3

Can you please help me understand this behaviour:

>>> a = "abc\\def\\ghi"
>>> a.split(r"\\")
['abc\\def\\ghi']

However, after spending a few minutes and permutations, I found this to be working for now:

>>> a.split("\\")
['abc', 'def', 'ghi']

Can you point me to the literature/design-considerations that results in this behaviour?

timgeb
  • 76,762
  • 20
  • 123
  • 145
Darshan Pandit
  • 178
  • 2
  • 8
  • 8
    This has nothing to do with Regex. The `r` means [raw-string](http://stackoverflow.com/questions/2081640/what-exactly-do-u-and-r-string-flags-do-in-python-and-what-are-raw-string-l), not Regex pattern. –  Jul 14 '14 at 19:06
  • Found the answer at http://stackoverflow.com/questions/2241600/python-regex-r-prefix – Darshan Pandit Jul 14 '14 at 19:10
  • To expand on that a little: `r"\\"` is two backslashes; backslashes aren't treated as an escape character in a raw string. `"\\"` is one backslash. – Tom Zych Jul 14 '14 at 19:10
  • 1
    Adding to what @iCodez said, you might often find raw strings used for regexes because the backslash is often used in a regex, and it's a pain to double them up all the time. – Mark Ransom Jul 14 '14 at 19:10
  • 1
    Thanks everybody. Stackoverflow is awesome! :) – Darshan Pandit Jul 14 '14 at 19:12

1 Answers1

5

Your string contains regular, single backslashes which have been escaped:

>>> a = "abc\\def\\ghi"
>>> a
'abc\\def\\ghi'
>>> print(a)
abc\def\ghi

When you split by "\\" you are escaping one backslash, so you are splitting by one backslash and will get a list of three elements: ['abc', 'def', 'ghi']. When you split by r"\\" you are splitting by two backslashes, because prefixing a string with r is Python's raw string notation (which has nothing to do with regexes). The important thing here is that backslashes are not handled in any special way in a raw string literal.

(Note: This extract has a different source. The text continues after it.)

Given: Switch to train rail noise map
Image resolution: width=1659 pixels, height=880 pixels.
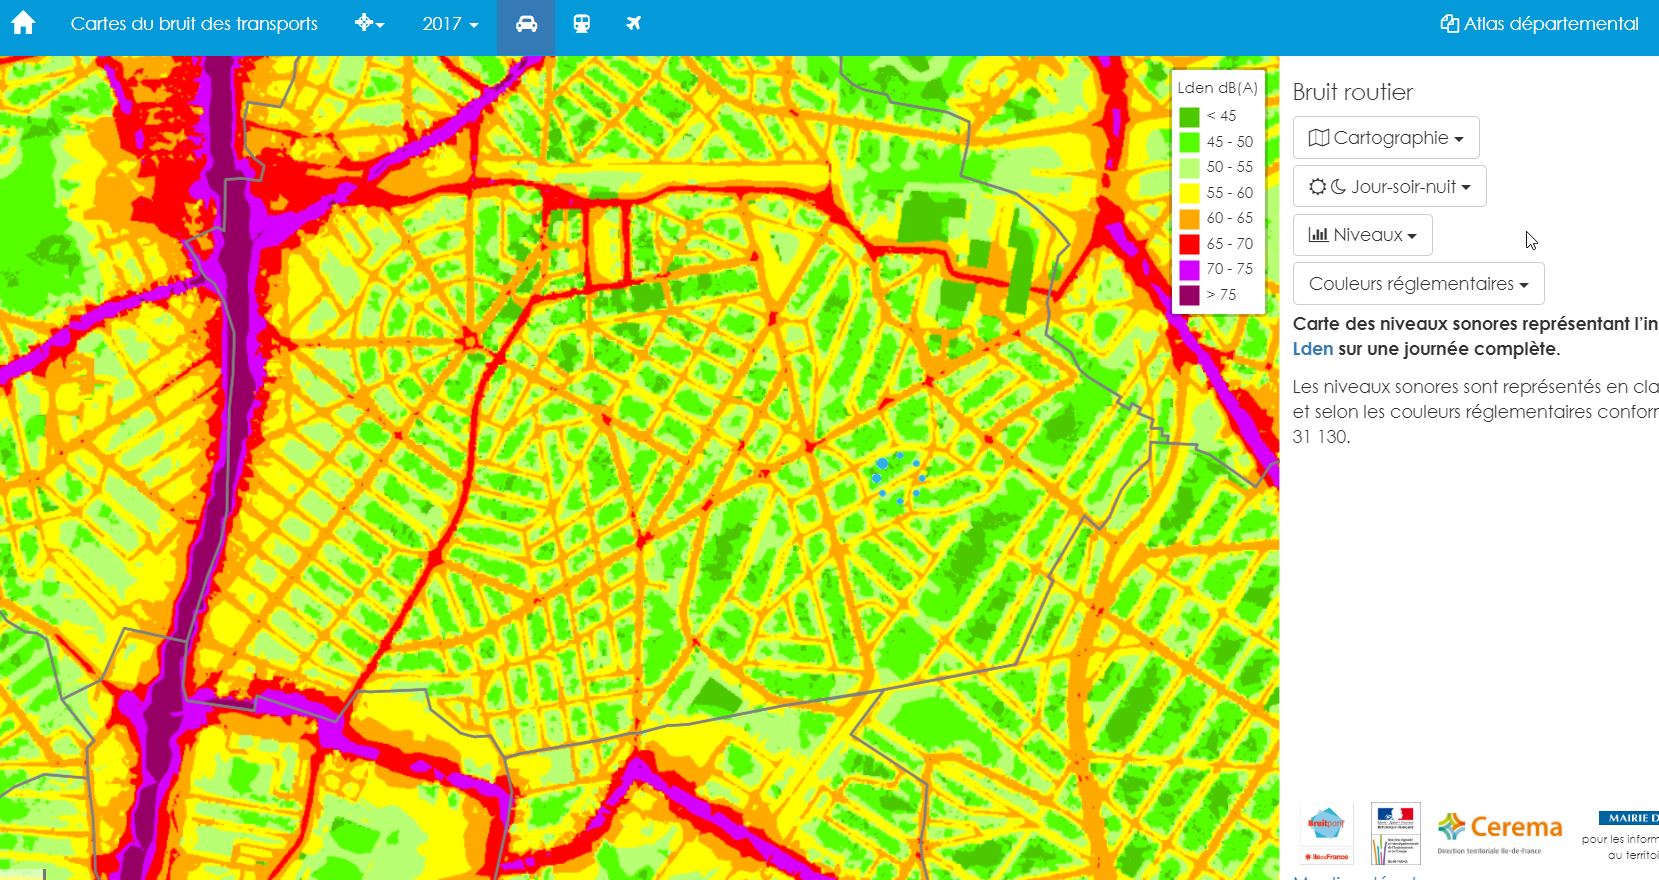Looking at the screenshot, I should coord(581,24).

The reason you often see strings prefixed with r when you are looking at people's regex is that they do not want to escape backslash characters which also have a special meaning in regular expressions.

Some further reading with regards to regular expressions: The Backslash Plague

timgeb
  • 76,762
  • 20
  • 123
  • 145